If not you will sit idly by forever catering your language and words in reflection as you watch countless terrors unfold here, in the United States, in the name of freedom, under the manta of democracy (which we don’t even have). Instead, perhaps consider yourself, OR EVEN SHARE THIS WITH YOUR COLLEAGUES, deliberately or critically engaging, researching and exposing the actions of the dominant narrative and elite. Don’t worry, I will not hold my breath. You, and the establishment you represent, cannot cover the revolutions of the Arab spring and celebrate them as some moral point while simultaneously enabling the narrative of suppression here. You have to be more responsible than that. We are not spectacle. You think we don’t know how it works by now?

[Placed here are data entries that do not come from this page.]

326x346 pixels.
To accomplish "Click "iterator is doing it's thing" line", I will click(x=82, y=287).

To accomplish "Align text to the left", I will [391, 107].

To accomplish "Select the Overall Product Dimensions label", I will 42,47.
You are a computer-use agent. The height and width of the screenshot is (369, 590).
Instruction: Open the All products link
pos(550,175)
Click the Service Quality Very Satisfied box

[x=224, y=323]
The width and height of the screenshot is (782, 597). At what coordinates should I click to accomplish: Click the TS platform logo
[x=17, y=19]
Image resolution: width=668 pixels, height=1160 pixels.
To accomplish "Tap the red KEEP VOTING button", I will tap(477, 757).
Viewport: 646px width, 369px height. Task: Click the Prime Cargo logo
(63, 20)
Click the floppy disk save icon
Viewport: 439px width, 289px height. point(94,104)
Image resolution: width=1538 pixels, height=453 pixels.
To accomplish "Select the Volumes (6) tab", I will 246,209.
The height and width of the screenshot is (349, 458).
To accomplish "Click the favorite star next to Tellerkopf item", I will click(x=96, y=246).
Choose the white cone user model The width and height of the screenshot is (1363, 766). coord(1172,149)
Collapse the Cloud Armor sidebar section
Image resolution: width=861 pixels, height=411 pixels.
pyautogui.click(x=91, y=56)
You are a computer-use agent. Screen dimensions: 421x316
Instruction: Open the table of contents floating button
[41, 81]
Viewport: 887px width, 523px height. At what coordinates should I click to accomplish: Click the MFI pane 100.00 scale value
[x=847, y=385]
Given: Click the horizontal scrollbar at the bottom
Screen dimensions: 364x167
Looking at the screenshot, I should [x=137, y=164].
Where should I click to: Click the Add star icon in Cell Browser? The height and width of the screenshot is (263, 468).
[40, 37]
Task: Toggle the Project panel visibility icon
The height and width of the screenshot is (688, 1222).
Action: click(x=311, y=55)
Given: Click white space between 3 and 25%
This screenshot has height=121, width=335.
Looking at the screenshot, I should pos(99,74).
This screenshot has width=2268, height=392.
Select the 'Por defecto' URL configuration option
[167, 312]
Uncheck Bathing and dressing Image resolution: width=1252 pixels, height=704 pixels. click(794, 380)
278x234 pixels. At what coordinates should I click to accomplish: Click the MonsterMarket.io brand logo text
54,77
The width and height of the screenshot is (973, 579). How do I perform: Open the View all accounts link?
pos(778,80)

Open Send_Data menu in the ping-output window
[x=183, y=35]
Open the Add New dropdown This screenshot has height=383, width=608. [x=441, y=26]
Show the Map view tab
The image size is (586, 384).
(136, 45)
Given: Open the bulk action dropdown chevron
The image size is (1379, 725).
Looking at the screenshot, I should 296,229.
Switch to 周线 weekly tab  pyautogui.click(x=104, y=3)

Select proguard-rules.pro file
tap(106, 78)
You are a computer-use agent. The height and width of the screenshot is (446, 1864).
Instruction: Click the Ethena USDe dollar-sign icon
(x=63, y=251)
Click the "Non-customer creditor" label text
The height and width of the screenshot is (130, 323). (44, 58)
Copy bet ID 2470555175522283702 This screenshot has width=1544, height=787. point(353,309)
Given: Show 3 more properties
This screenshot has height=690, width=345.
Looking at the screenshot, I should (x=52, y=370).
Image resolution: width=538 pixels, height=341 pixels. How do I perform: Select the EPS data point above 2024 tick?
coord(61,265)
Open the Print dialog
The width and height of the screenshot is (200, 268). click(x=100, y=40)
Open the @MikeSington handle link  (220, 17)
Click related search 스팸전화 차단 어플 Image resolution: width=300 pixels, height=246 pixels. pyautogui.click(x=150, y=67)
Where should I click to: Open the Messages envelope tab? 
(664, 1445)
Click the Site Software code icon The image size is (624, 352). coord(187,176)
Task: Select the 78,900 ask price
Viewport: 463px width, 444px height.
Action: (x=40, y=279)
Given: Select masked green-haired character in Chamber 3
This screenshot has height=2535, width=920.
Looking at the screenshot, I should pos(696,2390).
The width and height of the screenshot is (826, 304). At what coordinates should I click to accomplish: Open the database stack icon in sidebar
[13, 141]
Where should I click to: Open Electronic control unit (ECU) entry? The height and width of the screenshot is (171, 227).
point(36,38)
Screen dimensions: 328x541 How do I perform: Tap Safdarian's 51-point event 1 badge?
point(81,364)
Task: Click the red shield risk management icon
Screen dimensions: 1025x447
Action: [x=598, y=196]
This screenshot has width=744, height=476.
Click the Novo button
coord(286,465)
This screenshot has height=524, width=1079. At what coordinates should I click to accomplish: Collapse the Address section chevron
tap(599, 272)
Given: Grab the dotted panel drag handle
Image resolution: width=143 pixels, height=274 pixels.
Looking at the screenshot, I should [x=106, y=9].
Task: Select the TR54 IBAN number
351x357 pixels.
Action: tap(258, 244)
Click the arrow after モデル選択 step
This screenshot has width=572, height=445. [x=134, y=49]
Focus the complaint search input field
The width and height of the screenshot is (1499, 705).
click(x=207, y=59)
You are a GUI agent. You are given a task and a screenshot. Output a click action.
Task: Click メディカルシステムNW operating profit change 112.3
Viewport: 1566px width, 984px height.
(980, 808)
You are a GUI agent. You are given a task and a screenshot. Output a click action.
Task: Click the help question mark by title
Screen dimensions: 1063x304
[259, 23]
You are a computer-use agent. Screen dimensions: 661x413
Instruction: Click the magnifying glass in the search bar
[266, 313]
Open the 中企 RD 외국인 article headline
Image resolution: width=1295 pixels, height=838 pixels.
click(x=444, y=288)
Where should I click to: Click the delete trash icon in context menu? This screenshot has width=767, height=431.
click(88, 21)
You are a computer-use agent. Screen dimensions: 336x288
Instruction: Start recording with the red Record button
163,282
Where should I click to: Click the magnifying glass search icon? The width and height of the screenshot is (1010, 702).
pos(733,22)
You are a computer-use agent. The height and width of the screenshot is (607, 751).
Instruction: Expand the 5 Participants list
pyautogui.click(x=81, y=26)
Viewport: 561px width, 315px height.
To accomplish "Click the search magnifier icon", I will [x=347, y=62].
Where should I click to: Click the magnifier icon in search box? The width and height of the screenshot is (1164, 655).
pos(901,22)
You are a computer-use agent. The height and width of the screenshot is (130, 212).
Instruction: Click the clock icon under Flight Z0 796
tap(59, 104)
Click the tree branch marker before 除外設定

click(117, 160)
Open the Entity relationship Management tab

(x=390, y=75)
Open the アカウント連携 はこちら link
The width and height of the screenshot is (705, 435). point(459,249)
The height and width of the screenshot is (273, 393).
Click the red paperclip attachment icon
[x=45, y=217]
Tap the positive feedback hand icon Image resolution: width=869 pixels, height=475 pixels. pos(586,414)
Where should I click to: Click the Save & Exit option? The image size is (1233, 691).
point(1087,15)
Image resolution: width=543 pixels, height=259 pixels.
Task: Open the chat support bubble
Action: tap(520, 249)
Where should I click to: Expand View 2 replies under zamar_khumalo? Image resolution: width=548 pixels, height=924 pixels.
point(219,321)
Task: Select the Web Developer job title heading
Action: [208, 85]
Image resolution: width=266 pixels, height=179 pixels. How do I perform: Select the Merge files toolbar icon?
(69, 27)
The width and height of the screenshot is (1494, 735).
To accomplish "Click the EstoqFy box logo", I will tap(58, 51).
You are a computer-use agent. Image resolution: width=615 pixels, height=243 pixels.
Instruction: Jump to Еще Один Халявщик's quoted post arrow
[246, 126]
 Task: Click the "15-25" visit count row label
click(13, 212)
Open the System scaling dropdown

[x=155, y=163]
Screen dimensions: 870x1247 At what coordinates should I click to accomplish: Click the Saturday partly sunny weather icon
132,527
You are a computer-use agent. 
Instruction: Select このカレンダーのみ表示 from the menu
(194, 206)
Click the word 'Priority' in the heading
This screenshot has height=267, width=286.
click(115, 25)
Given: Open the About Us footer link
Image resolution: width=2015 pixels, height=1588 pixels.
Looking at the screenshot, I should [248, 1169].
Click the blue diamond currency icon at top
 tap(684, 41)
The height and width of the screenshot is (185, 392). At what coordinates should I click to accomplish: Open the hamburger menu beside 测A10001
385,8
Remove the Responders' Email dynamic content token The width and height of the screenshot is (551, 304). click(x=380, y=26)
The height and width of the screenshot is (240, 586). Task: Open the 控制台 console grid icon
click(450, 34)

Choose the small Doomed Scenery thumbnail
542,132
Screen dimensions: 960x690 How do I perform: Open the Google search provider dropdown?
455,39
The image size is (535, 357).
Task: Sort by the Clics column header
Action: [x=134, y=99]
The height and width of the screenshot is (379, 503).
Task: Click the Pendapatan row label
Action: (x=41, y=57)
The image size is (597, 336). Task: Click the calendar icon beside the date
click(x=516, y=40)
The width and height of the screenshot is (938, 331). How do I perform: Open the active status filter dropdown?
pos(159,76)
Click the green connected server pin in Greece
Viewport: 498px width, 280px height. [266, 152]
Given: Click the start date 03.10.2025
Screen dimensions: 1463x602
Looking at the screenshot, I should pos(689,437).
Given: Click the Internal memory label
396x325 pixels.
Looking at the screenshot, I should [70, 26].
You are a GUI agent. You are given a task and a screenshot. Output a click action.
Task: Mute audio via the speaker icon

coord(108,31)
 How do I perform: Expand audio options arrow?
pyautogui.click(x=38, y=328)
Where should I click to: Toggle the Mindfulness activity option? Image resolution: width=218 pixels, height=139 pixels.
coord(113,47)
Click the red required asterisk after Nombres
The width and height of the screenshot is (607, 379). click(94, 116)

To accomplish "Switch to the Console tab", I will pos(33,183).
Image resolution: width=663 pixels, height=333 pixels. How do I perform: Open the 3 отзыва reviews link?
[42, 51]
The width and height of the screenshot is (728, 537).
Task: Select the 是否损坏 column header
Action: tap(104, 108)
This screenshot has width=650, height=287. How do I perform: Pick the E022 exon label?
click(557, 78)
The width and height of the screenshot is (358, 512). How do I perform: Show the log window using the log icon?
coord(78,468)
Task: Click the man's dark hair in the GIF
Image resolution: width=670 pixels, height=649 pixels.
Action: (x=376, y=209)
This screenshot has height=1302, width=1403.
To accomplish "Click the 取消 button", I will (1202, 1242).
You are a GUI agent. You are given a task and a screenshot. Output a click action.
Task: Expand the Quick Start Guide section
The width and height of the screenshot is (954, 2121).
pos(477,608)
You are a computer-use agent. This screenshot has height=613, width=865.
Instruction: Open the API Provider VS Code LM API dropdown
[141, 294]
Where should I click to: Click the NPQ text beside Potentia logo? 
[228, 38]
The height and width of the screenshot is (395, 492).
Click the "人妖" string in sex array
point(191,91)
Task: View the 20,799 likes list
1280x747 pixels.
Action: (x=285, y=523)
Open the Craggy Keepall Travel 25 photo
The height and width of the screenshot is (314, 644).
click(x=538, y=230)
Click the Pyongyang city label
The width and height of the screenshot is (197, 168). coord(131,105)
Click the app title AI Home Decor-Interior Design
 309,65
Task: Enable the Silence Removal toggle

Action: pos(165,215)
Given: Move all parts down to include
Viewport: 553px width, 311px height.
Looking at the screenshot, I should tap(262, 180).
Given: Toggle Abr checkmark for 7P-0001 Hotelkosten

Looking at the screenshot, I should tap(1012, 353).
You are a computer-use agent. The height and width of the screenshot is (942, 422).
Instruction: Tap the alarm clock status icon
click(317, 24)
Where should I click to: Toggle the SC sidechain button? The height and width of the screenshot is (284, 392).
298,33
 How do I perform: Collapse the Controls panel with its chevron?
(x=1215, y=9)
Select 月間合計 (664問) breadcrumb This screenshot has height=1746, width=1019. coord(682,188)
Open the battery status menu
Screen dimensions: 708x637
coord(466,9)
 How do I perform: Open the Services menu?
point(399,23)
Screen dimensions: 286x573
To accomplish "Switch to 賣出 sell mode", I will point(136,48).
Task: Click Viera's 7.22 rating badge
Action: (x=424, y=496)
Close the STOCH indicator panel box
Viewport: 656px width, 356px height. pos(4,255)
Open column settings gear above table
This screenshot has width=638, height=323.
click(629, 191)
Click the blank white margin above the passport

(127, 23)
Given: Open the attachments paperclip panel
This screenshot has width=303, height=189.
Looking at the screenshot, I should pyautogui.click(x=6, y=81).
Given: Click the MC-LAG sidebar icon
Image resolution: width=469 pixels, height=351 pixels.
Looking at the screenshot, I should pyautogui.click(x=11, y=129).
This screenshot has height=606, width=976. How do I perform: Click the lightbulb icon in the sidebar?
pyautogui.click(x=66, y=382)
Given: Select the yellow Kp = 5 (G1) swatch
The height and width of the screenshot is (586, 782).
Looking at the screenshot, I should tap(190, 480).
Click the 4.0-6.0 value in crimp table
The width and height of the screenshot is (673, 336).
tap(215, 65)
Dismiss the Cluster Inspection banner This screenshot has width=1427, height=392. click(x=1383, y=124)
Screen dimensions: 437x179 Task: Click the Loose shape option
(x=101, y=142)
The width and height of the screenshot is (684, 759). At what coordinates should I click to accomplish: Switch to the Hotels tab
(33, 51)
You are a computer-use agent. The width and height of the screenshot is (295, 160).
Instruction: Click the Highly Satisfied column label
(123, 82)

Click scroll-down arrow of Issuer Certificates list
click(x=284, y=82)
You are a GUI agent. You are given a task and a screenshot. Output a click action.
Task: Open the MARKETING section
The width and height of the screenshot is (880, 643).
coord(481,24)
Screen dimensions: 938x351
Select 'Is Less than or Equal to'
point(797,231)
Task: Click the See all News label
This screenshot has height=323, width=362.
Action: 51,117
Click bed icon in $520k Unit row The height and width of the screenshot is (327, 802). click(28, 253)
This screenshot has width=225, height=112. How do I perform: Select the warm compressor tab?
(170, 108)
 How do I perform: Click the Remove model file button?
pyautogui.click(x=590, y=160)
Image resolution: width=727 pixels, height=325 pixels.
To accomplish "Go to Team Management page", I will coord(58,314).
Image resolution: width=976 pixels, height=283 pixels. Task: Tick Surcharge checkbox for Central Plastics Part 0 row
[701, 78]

We demonstrate. Police escalate. If they hurt us bad enough you show up, you immediately run the public comments released by the police.  Which are all lies. Congratulations, tumblr is more reliable than you. Meanwhile, the impending crisis and shifting reality of resistance escape you. Keep selling ads, and don’t be surprised when not all of us are grateful when a ’ journalist’ who writes for a paper wants to get their two cents on occupy published.. without doing any type of comprehensive thinking.  There is a reason safe spaces in Oakland exclude press, think about it. "Peace", love and resistance.